Employment Rate by Religion
- All four major religious communities show a decline in ER over the decade.
- In 2025-26, ER stood at 39% for Hindus (down from 43%), 37% for Muslims (down from 40%), 37% for Sikhs (down from 42%), and 41% for Christians — the only group that held roughly steady.
- The near-uniform decline across religious groups confirms that the employment crisis is structural, not community-specific.
Employment Rate by Caste Group
- No caste group escaped the declining trend. In 2025-26, the ER stood at roughly 36% for Upper Castes, 38-39% for OBCs, 40% for Scheduled Castes, and 48% for Scheduled Tribes.
- While STs retain the highest ER (largely due to agricultural and forest-based livelihoods), their ER has also declined from 49.1% in 2016-17.
- The “Intermediate Castes” — Marathas, Jats, Gujjars — who aspire for OBC status partly driven by employment pressures — also show a declining trend.
- The employment crisis cuts across all caste lines.
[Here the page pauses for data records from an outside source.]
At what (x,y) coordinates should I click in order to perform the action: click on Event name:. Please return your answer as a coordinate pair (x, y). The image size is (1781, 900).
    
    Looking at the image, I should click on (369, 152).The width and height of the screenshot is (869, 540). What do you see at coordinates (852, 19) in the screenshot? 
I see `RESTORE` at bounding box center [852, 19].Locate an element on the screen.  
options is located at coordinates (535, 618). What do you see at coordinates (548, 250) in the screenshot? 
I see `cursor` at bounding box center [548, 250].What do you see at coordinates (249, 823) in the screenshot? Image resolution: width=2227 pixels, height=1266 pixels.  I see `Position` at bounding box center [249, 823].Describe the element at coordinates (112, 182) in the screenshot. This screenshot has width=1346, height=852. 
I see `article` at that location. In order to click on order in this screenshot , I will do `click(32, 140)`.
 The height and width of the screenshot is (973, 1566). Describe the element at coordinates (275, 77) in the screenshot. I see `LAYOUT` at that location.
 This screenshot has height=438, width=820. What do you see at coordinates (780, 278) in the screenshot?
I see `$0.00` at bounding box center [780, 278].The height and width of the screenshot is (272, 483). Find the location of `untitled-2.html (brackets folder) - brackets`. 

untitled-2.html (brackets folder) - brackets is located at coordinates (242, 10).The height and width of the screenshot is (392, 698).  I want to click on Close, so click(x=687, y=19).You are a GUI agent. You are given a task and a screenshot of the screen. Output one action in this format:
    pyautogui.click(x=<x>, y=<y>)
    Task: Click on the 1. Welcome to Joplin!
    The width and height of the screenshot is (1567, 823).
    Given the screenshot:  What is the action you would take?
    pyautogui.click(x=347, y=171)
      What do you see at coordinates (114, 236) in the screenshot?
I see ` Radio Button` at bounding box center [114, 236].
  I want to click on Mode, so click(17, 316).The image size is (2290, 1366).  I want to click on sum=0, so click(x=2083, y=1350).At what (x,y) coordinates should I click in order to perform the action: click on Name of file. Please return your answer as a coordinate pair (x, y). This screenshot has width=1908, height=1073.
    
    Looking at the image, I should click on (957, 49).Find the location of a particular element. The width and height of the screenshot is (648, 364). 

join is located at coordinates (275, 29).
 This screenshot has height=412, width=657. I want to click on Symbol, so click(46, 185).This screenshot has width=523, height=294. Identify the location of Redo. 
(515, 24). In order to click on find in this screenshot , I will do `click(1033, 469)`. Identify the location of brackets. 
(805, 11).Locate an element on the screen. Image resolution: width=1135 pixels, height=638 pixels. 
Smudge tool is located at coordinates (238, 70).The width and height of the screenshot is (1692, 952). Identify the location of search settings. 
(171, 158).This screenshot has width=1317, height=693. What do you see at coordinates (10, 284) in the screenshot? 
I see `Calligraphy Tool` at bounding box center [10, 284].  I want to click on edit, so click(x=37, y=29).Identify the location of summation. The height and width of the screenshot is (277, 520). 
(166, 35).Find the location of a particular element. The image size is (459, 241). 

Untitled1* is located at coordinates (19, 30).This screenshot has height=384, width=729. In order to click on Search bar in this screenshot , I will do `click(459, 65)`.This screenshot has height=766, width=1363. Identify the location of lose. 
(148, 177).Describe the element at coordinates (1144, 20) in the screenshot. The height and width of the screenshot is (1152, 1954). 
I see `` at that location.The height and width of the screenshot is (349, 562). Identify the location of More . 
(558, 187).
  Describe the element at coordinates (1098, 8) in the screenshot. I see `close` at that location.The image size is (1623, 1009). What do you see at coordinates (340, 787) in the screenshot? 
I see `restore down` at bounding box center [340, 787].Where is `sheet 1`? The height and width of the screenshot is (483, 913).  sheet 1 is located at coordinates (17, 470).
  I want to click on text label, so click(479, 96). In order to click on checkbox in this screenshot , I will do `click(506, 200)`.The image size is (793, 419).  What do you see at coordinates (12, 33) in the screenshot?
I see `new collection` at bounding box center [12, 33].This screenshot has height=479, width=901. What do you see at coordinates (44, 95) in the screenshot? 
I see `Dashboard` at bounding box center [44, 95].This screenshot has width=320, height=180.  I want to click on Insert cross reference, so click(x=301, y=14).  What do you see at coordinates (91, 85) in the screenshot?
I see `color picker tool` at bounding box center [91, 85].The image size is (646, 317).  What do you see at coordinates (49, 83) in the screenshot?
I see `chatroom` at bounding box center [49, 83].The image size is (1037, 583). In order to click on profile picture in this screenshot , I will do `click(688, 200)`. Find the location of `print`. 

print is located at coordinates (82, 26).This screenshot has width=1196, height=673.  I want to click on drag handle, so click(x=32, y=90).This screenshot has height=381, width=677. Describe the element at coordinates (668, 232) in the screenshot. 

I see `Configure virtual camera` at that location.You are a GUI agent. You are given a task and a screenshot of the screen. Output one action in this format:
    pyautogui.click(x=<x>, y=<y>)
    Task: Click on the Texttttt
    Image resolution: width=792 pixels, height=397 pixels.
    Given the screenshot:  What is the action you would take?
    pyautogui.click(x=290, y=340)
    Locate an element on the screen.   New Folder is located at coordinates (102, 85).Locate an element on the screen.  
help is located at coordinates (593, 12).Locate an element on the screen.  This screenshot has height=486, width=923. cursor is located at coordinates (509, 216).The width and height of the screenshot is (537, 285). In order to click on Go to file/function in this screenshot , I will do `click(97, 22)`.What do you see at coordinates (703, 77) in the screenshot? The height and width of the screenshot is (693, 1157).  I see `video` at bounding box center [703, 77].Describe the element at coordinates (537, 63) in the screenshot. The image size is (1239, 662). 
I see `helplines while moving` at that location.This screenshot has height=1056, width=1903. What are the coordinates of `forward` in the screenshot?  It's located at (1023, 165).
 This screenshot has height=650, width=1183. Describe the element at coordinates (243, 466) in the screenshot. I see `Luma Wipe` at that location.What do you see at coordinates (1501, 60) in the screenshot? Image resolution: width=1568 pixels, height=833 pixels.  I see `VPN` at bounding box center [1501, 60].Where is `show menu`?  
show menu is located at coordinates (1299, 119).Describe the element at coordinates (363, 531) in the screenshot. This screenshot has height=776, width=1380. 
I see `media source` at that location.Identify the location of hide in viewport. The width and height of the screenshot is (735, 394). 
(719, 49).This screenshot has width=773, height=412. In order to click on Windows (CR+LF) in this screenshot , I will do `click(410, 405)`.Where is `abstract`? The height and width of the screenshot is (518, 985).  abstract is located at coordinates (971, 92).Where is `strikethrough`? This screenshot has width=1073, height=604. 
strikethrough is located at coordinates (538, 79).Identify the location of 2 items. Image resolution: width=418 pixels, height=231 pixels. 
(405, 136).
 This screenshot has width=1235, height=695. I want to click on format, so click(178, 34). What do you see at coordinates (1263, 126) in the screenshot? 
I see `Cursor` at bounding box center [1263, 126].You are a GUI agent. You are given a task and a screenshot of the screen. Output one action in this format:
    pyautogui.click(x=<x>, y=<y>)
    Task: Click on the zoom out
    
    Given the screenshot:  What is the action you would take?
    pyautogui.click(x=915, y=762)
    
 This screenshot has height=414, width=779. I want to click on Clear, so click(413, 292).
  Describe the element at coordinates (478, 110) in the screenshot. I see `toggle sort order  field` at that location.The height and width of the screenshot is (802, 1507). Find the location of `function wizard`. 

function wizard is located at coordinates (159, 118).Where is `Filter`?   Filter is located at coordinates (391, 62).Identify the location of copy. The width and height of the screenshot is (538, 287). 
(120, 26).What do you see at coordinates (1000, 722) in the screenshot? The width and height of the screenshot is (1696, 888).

Why Is This Happening – Structural Explanations
- GDP Growth is Necessary but Not Sufficient
- India has maintained reasonable GDP growth over the decade, yet employment has declined.
- This reflects a lopsided growth model — one that boosts aggregate output without generating proportionate jobs.
- Economists argue that Indian policies are designed more to boost GDP than to create employment.
- Slowbalisation and Trade Insularity
- Slowbalisation refers to the slowing down of globalisation — a trend where the pace of global economic integration (trade, investment, migration, supply chains) is decelerating or even reversing, after decades of rapid expansion.
- A less open global trading environment — Brexit, Trump’s tariff policies, India’s own withdrawal from RCEP, rising import tariffs, and the “Swadeshi” growth model — reduces export-led job opportunities.
- Countries with large young populations like India need open trade to generate the volume of jobs required.
- The AI Threat
- Artificial Intelligence poses a growing threat to India’s labour market — particularly in services, IT, and routine white-collar work — potentially disrupting job creation in the very sectors where India has been competitive globally.
Conclusion
- India’s employment data tells a sobering story: more people, fewer jobs proportionally, across every gender, age, caste, religion, and education level. GDP growth without job-rich growth is not development — it is statistics masquerading as progress.
- For a country with the world’s largest youth population, converting the demographic dividend into dignified employment is not just an economic imperative — it is the defining governance challenge of our time.